In any event, you asked me what specific meter you were using in your poem. Briefly, meter is usually defined as belonging to three major categories.(I should mention here that you were correct in saying that meter was concerned with the flow of sound or the "beat" one might hear rather consistently throughout a poem.) One form of meter is called syllabic. In this form the poem creates a rhythm by making the number of syllables in each line more or less consistent. The second form concerns itself with the stress one places on a chosen syllable. An example might be that the poet continually puts emphasis on the second syllable of most of the words in the poem. Last, but far from least and the most archaic type, is when one creates meter using poetic "feet". There are numerous forms of this, but the most famous, if you will, is called iambic pentameter.( I realize I must define my terms before continuing.) In poetry a foot is a unit of two or more syllables.Bringing into play some terms I've already used, an "iamb" is a two syllable foot with the "stress" falling on the second syllable. The definition of iambic pentameter is when a poet creates a piece of work in which each line contains five iambs or, putting it into different terms, ten syllables with the stress repeatedly being on the second syllable. Shakespeare's sonnets, for the most part, were almost always written in iambic pentameter. All of this ET jargon is only the tip of an enormous iceberg, and I am already freezing, as you and your readers must assuredly be as well. To answer your question concerning the meter used in your poem, quite frankly, I cannot detect a consistent formal type of meter, although your poem certainly has an unescapable
rhythm. At this point I must passionately assert that to concern oneself or to limit oneself to any technique, just for the sake of doing so, effectively hobbles a poet's natural creative style. This is why I said that meter is really no longer so precise and predictable, and certainly a person who reads poetry does so because he or she loves the way a poet takes the ordinary(i.e.prose) and expresses the same theme in an extraordinary way(the essential definition of a poem, if a poem can posssibly be defined).

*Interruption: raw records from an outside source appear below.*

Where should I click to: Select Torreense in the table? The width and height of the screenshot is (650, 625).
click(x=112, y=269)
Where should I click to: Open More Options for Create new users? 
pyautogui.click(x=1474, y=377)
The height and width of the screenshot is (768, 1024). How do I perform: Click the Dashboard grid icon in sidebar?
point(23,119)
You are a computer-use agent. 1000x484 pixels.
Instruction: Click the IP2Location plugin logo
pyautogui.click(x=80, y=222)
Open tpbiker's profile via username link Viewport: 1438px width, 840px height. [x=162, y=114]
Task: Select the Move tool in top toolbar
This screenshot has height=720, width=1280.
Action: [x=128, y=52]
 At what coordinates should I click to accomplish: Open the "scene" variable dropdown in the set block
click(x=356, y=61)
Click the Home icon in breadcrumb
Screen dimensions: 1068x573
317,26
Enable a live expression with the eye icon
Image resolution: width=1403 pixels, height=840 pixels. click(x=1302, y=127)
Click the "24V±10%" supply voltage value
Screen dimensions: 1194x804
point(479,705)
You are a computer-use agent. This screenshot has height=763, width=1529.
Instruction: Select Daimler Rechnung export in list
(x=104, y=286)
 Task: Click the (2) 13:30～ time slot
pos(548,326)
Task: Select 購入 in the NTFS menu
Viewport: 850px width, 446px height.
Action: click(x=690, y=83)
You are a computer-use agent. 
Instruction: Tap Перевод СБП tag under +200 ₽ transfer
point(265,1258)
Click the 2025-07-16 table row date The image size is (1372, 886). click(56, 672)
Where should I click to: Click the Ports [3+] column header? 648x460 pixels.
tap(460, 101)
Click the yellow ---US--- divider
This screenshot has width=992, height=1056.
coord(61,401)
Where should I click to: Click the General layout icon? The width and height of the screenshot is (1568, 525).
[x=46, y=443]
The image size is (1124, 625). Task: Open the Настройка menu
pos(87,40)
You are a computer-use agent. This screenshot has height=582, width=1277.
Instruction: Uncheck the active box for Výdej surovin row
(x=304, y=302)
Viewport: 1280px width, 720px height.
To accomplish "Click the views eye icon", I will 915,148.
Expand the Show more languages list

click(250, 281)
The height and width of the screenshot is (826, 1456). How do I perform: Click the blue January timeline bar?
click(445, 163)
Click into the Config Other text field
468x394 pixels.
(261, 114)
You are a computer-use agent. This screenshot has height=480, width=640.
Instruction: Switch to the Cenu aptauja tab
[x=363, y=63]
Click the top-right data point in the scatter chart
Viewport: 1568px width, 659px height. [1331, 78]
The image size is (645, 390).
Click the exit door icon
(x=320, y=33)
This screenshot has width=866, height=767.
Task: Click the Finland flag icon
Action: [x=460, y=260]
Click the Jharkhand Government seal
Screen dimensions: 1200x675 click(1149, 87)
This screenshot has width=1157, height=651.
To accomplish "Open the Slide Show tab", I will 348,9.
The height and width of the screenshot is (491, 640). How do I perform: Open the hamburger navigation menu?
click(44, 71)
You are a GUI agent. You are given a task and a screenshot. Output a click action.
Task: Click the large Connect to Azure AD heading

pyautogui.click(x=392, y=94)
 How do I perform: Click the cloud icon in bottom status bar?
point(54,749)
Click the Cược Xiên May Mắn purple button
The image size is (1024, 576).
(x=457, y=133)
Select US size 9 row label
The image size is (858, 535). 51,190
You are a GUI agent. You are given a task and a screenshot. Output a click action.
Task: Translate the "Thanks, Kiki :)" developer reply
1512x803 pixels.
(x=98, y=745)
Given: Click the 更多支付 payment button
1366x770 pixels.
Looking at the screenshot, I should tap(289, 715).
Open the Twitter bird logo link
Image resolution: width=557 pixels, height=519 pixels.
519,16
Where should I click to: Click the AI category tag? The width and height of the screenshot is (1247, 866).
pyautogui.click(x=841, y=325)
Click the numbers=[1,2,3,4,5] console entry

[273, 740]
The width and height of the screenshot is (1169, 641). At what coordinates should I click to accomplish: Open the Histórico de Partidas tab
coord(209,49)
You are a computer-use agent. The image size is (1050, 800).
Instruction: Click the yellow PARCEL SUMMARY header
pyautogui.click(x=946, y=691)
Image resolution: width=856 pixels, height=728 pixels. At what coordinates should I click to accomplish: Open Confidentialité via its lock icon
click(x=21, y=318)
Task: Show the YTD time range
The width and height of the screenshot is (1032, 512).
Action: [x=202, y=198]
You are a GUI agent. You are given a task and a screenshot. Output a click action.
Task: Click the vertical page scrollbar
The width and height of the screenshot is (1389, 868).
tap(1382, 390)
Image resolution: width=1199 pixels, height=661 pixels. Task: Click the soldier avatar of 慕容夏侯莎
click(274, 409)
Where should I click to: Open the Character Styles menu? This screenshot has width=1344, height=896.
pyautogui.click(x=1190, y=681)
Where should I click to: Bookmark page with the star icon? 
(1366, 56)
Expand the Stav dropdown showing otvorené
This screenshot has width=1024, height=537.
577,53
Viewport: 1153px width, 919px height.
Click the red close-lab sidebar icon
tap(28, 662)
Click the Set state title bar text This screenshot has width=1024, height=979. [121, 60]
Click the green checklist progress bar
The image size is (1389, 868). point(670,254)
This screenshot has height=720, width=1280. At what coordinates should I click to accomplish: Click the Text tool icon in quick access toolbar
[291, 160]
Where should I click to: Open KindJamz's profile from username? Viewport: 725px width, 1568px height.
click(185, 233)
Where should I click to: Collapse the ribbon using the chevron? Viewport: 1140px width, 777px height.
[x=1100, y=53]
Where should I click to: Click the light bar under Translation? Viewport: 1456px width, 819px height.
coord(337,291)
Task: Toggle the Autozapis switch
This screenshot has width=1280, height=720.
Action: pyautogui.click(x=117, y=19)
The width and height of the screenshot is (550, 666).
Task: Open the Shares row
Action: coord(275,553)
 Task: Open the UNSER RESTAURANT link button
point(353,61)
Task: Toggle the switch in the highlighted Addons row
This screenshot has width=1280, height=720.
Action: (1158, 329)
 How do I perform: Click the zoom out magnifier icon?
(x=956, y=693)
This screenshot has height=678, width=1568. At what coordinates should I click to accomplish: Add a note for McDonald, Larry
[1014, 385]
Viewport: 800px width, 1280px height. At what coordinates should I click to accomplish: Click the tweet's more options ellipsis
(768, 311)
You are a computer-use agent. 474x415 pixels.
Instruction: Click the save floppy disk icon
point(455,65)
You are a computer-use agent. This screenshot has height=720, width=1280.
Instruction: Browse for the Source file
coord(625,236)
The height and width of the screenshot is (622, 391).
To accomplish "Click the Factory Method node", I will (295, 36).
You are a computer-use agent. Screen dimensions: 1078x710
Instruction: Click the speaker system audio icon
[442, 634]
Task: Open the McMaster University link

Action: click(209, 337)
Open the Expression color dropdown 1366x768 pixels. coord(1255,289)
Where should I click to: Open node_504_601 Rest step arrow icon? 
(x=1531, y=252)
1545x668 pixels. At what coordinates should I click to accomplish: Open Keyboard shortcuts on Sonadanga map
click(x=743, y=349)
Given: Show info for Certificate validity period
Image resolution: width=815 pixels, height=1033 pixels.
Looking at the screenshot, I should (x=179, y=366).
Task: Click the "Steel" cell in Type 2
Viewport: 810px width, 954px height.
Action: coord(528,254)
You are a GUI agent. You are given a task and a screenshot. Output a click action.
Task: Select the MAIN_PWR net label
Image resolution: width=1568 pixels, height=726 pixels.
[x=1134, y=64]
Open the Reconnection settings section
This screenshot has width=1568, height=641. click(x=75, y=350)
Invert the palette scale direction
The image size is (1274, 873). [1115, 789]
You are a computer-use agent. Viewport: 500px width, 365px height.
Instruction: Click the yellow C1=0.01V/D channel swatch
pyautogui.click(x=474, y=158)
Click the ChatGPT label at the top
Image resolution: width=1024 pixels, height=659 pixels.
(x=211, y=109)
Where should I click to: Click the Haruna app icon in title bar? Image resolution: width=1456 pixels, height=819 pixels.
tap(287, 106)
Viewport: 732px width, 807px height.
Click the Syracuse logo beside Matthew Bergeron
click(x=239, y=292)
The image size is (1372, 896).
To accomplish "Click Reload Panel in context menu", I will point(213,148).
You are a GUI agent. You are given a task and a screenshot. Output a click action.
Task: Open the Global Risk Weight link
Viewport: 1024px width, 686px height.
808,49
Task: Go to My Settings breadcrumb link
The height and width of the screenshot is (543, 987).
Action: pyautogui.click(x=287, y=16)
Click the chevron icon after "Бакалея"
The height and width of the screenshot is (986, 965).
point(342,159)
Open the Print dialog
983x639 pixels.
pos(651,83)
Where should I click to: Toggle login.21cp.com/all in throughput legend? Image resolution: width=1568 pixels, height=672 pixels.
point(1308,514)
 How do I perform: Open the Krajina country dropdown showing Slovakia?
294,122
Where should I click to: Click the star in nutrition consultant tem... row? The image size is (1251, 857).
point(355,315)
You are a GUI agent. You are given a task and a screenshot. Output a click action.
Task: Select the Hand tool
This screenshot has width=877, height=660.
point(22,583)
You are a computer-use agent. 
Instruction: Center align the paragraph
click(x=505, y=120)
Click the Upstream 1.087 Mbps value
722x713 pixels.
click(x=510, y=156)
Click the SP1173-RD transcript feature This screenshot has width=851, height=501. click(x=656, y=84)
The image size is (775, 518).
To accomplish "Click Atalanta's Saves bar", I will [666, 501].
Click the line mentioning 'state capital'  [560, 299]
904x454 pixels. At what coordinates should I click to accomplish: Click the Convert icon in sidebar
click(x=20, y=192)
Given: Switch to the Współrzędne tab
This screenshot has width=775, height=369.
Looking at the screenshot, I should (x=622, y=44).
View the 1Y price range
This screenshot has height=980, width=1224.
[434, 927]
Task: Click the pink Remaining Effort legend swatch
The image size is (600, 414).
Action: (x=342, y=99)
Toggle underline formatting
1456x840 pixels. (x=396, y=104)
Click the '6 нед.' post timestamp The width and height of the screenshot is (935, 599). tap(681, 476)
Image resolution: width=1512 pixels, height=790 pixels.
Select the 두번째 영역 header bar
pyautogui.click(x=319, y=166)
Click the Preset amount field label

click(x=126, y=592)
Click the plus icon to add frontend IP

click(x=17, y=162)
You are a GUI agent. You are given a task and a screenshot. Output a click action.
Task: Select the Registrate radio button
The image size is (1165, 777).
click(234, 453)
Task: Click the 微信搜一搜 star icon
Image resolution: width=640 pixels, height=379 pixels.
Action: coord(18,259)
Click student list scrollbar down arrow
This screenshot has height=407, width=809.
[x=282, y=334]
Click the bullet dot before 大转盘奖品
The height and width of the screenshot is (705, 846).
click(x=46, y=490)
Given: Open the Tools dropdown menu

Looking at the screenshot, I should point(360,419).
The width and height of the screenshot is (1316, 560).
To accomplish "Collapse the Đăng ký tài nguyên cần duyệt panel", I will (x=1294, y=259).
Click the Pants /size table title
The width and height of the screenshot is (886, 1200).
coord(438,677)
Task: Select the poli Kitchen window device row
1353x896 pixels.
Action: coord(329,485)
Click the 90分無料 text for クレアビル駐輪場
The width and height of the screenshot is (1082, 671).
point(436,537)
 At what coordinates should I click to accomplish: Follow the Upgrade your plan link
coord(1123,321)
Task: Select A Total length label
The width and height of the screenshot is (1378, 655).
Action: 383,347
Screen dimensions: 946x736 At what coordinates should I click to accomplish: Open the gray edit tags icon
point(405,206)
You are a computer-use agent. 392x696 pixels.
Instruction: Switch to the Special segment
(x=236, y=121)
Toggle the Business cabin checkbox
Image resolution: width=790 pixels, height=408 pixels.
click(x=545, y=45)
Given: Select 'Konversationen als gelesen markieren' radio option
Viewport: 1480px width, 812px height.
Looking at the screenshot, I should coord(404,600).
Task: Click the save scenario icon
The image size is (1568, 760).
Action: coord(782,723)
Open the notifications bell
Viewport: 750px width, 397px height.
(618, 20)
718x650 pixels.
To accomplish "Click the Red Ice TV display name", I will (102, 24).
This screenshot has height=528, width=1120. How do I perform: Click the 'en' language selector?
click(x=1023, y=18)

You asked, therefore, I attempted to answer. I knew in advance that this would bore anyone reading it to tears, and for this, I apologize. In truth,Pammy, I really wish you would not ask me to do the dirty work.(I'm kidding in using the term, but I am serious about what follows.) Your readers are only interested in what you are writing. They almost universally applaud you work for the pleasure it provides them, and although you have a true interest in technical issues, your readers probably do not. "I am myself though, not an ET" to rephrase Juliet's comment about Romeo. I would rather just spontaneously react and comment upon what you have written in you blog like your other fans. Any questions on certain specifics that you may have, I'll happily answer in an email or on the phone, okay Feebe? Meter, shmeter, I loved your poem without needing to concern myself about the poetic techniques you may have used. You are clearly far beyond that laborious stage!
Lovingly, Paula

Posted by: Paula Kirkpatrick at November 28, 2006 12:05 PM

I love this poem. I keep coming back to read it!